- Task directions -
Every entry below must be copied exactly, with nothing left out.

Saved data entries
◇ ◇ ◇ ◇ ◇

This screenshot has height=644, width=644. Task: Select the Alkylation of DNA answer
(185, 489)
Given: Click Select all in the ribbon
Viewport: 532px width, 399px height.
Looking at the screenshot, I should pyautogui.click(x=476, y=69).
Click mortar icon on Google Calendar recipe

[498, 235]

◇ ◇ ◇ ◇ ◇

- Your solution -
This screenshot has height=644, width=644. Task: Select the Alkylation of DNA answer
(185, 489)
Given: Click Select all in the ribbon
Viewport: 532px width, 399px height.
Looking at the screenshot, I should pyautogui.click(x=476, y=69).
Click mortar icon on Google Calendar recipe

[498, 235]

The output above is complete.